Source records »
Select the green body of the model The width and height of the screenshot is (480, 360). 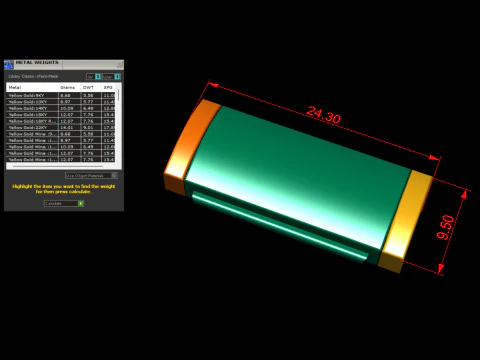[297, 180]
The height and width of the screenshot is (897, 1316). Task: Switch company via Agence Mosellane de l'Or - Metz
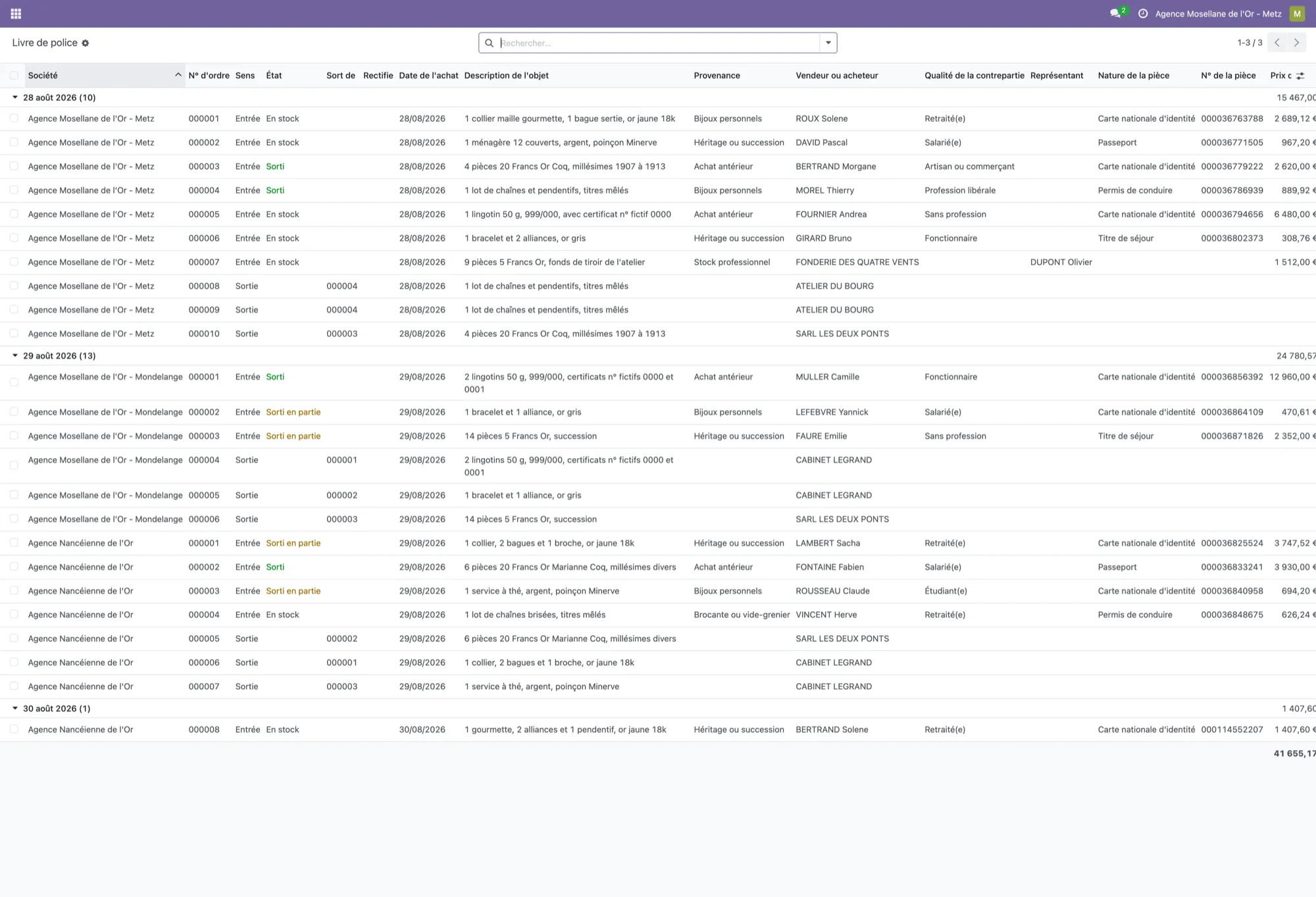point(1218,14)
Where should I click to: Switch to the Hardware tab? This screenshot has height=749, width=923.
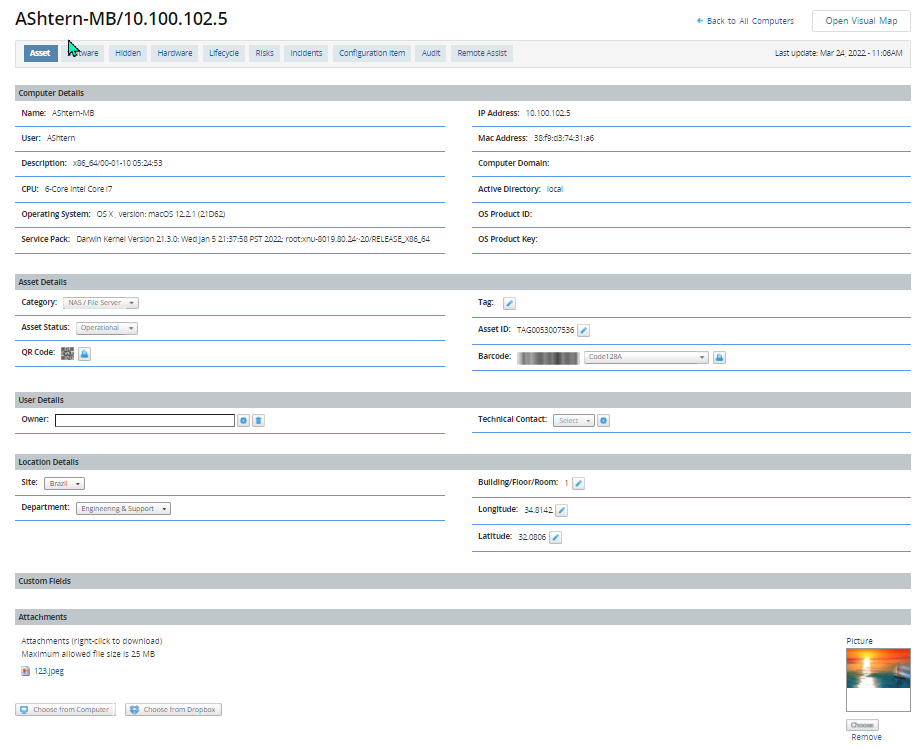[175, 53]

What needs to be done »
Set down exactly, and only, the lines from the one holding "Where should I" to the end of the records above, leaving every picture out.

Answer space »
Where should I click to: Switch to the Hardware tab? This screenshot has height=749, width=923.
[175, 53]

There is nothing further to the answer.